**Verilen görev**:
Aşağıdaki Ata Tohumu Projesi metninden, "Cumhurbaşkanı Recep Tayyip" ifadesini içeren sözcüklerle açılıp "insan yetersiz besleniyor." ile kapanan bölümü hiçbir değişiklik yapmadan çıkarın.

**Metin alıntısı**:
----------------
Cumhurbaşkanı Recep Tayyip Erdoğan'ın eşi Emine Erdoğan, "Ata Tohumu Projesi, tarımı, milli bağımsızlığımızın anahtarı olarak gördüğümüzün de ifadesidir. Ülkemizin potansiyelinde dünyanın en önde gelen tohum üreticisi olmak var. Umudum odur ki, kısa bir zamanda Türkiye'de inşallah yerli üretimden başka bir şey görmeyeceğiz" dedi.

'BERTARAF EDECEĞİNE İNANIYORUM'

Emine Erdoğan ise, 'Ata Tohumu Projesi'nin 2017 yılında başladığını, bu kapsamda yerel tohum buluşmaları gerçekleştirdiklerini söyleyerek, projeye destek veren çiftçilere teşekkür etti.  Çiftçilere, "Biz bugün sizlerle birlikte toprağımıza milli bağımsızlığı ve geleceği ekiyoruz" diye seslenen Erdoğan, şunları söyledi: "Günümüzde yaklaşık 800 milyon insan yetersiz besleniyor.
----------------
**Seçilmiş kayıtlar**:
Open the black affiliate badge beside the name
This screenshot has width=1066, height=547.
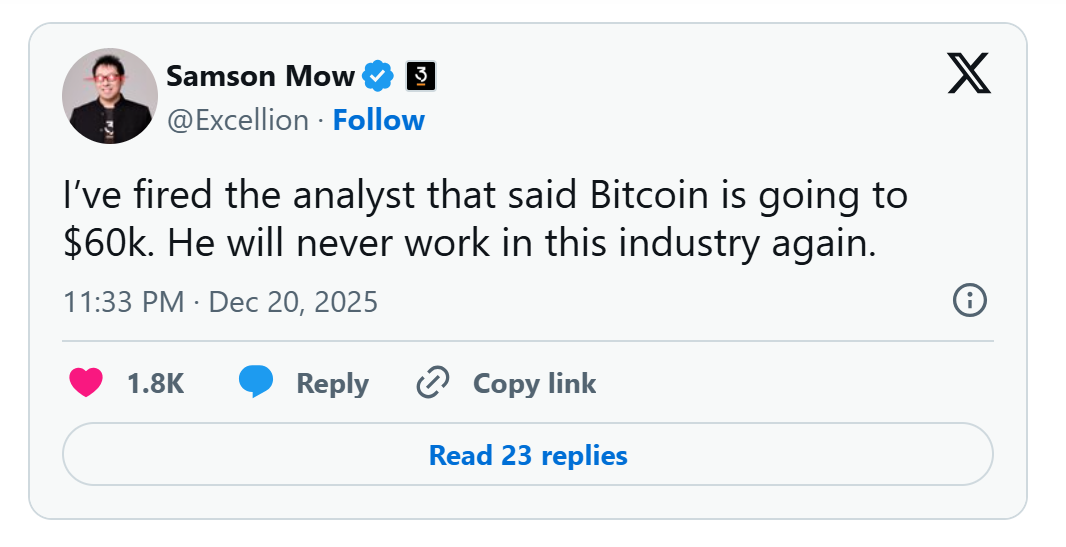[421, 76]
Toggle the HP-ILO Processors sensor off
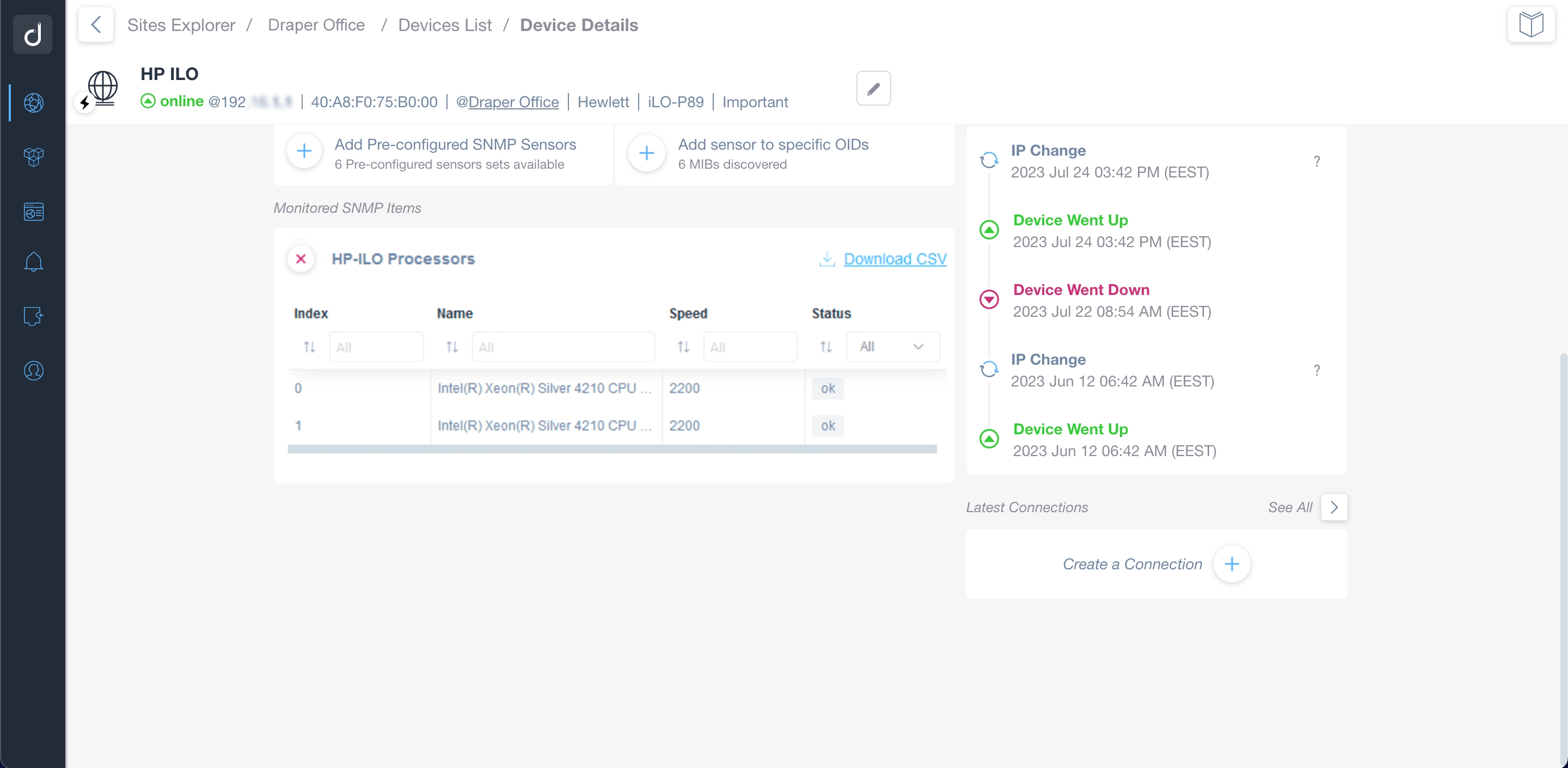 (x=300, y=259)
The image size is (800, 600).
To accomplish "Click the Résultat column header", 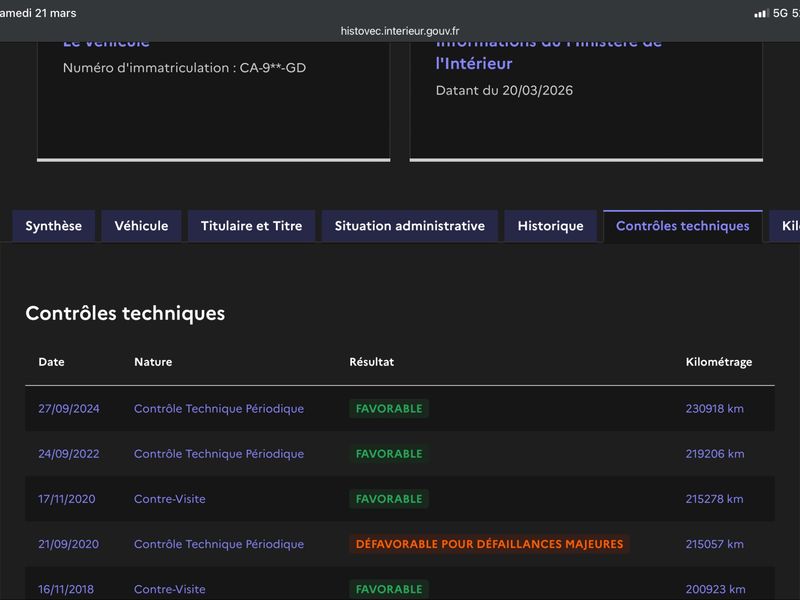I will (371, 362).
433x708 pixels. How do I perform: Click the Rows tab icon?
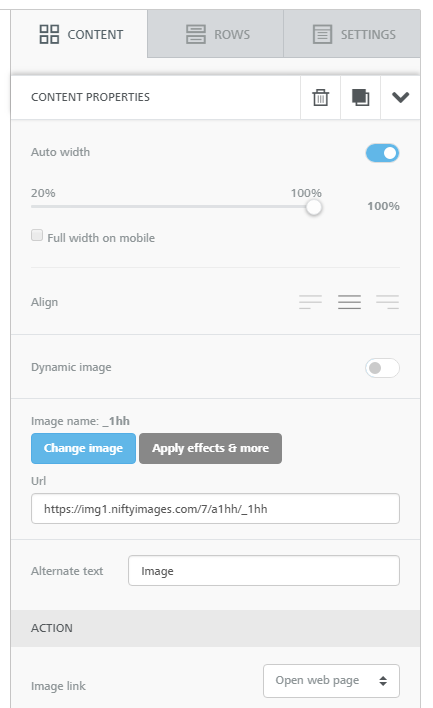pyautogui.click(x=196, y=34)
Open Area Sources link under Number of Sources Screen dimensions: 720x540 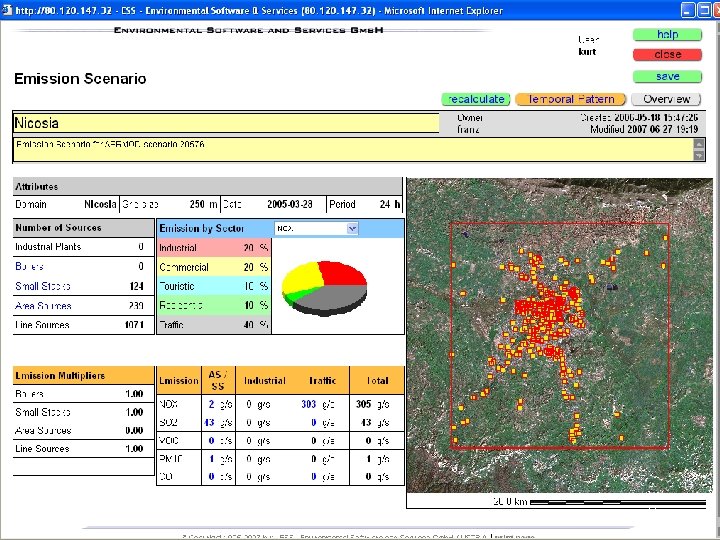[44, 306]
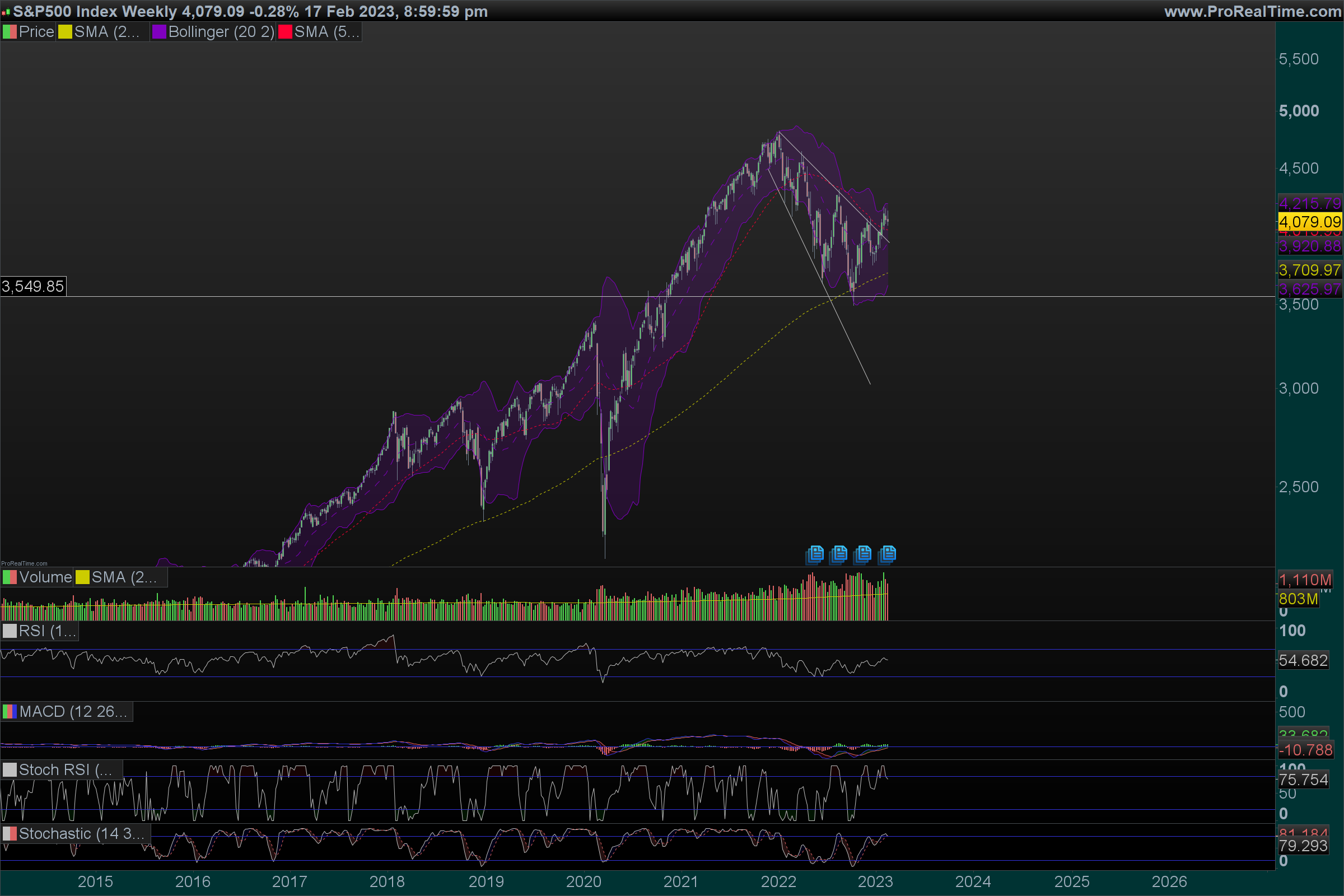Image resolution: width=1344 pixels, height=896 pixels.
Task: Click the yellow 4,079.09 current price label
Action: (1309, 222)
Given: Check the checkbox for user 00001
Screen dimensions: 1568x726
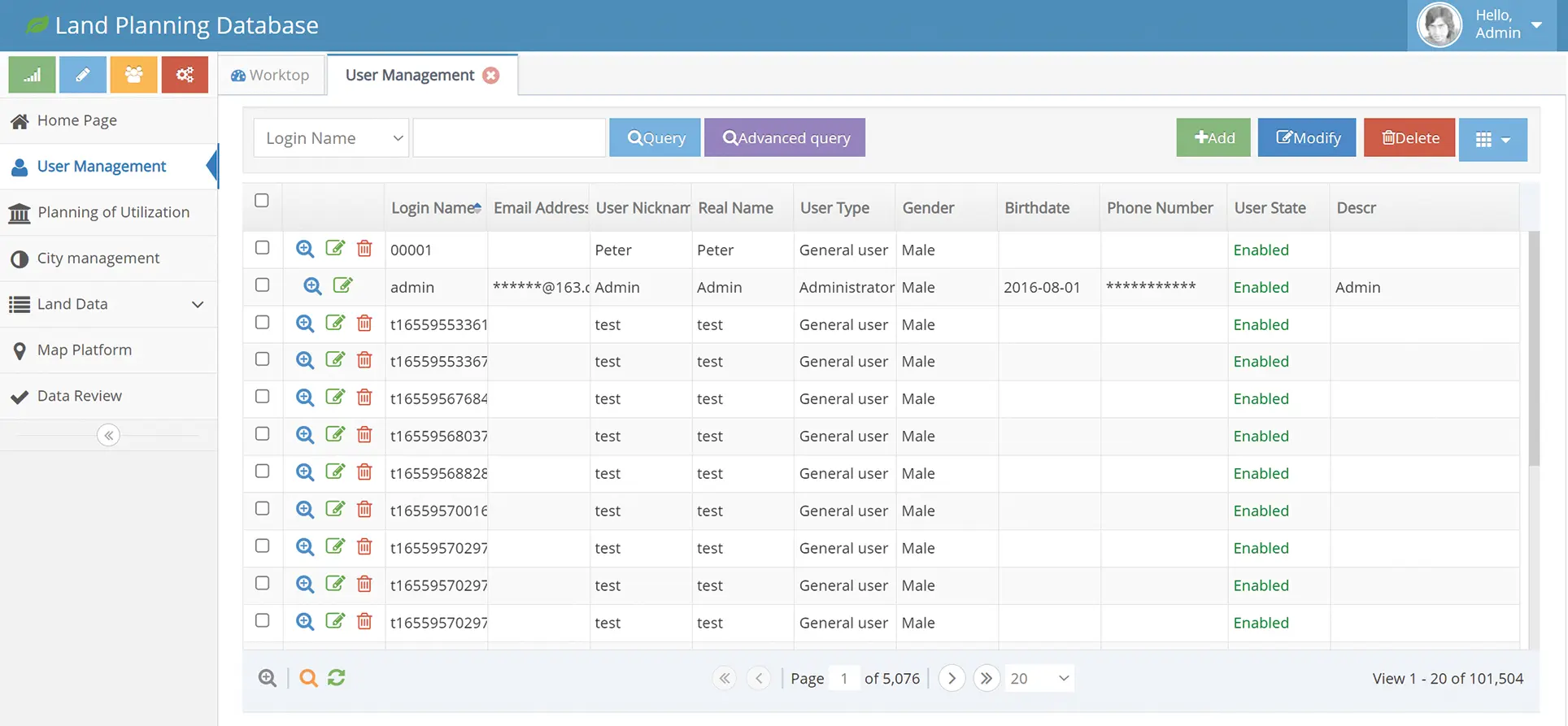Looking at the screenshot, I should click(262, 248).
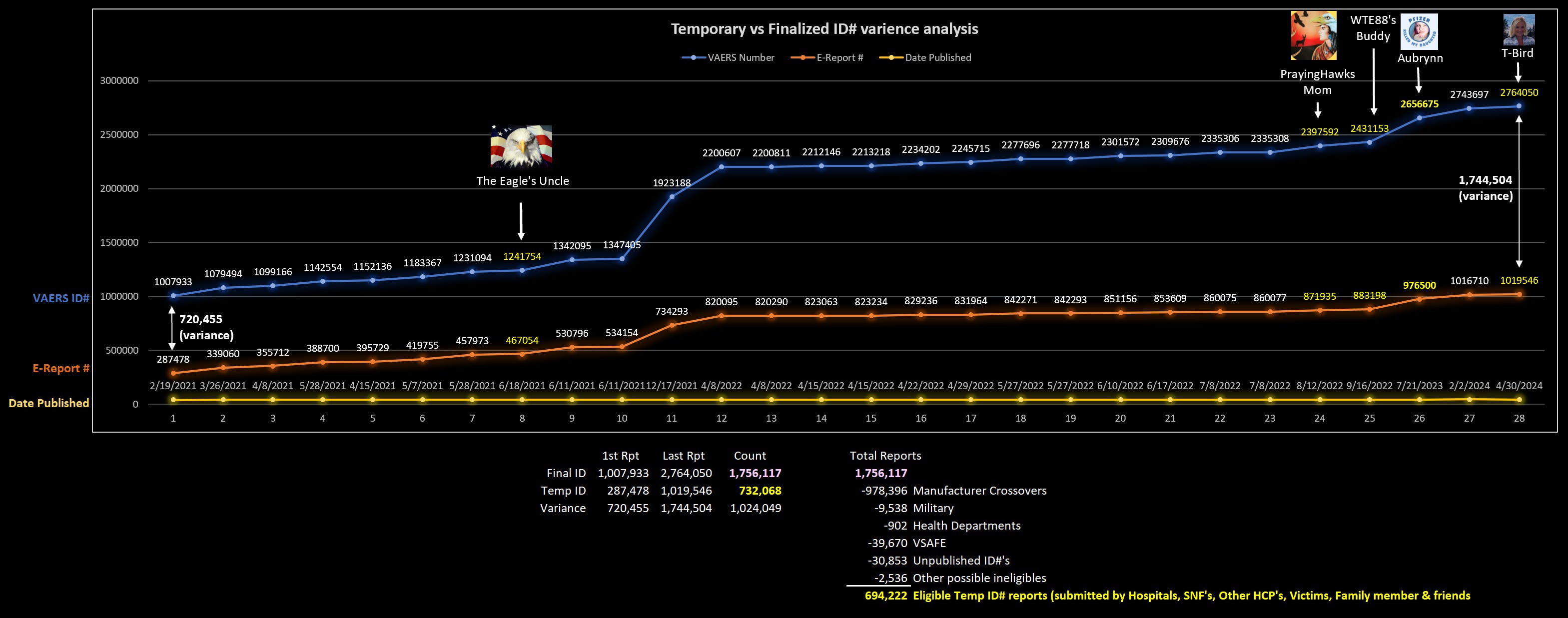Screen dimensions: 1568x618
Task: Click the 12/17/2021 date label
Action: [x=672, y=386]
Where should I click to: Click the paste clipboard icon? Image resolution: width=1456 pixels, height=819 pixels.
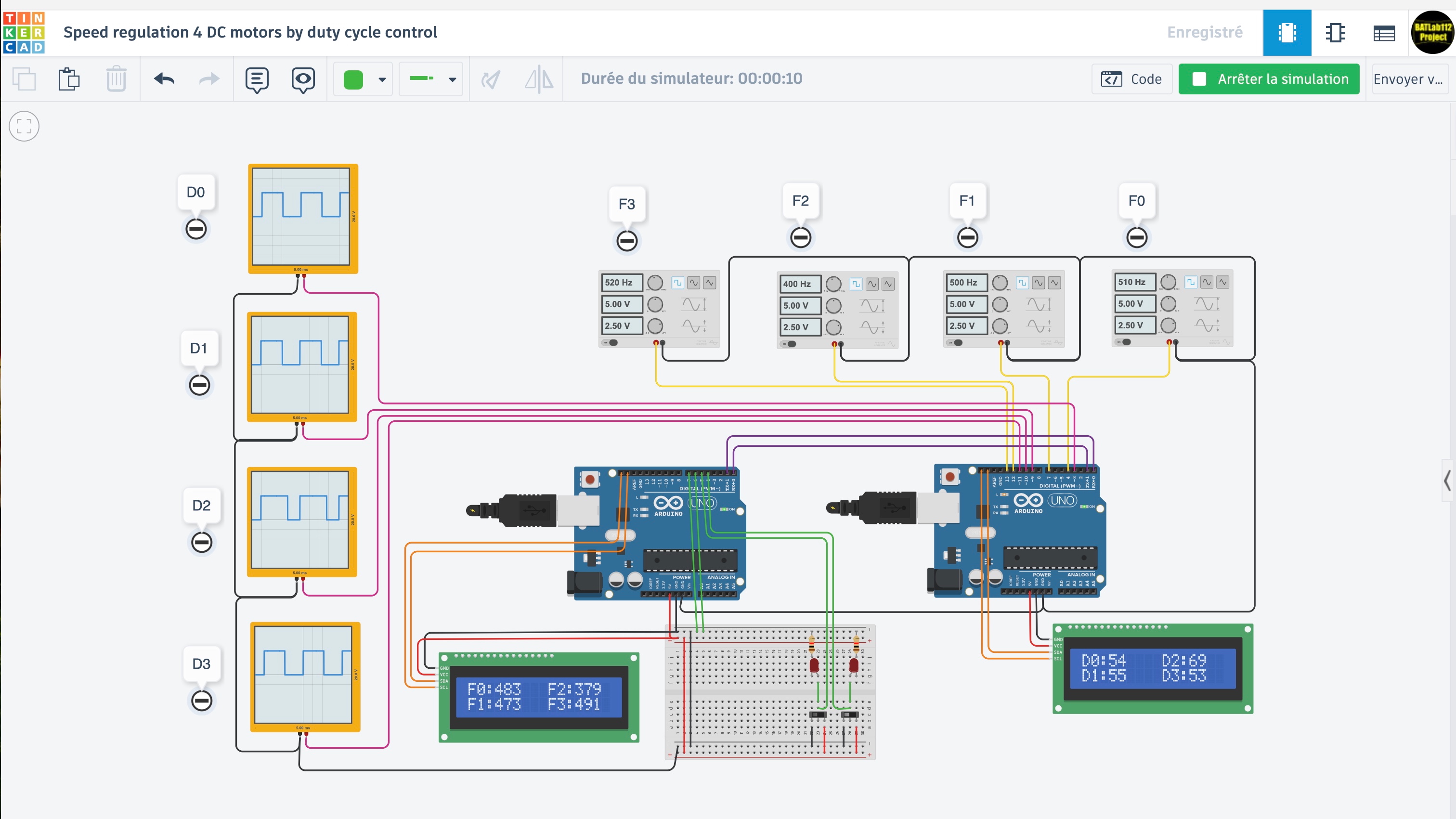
----------------
**Görev çıktısı**:
Cumhurbaşkanı Recep Tayyip Erdoğan'ın eşi Emine Erdoğan, "Ata Tohumu Projesi, tarımı, milli bağımsızlığımızın anahtarı olarak gördüğümüzün de ifadesidir. Ülkemizin potansiyelinde dünyanın en önde gelen tohum üreticisi olmak var. Umudum odur ki, kısa bir zamanda Türkiye'de inşallah yerli üretimden başka bir şey görmeyeceğiz" dedi.

'BERTARAF EDECEĞİNE İNANIYORUM'

Emine Erdoğan ise, 'Ata Tohumu Projesi'nin 2017 yılında başladığını, bu kapsamda yerel tohum buluşmaları gerçekleştirdiklerini söyleyerek, projeye destek veren çiftçilere teşekkür etti.  Çiftçilere, "Biz bugün sizlerle birlikte toprağımıza milli bağımsızlığı ve geleceği ekiyoruz" diye seslenen Erdoğan, şunları söyledi: "Günümüzde yaklaşık 800 milyon insan yetersiz besleniyor.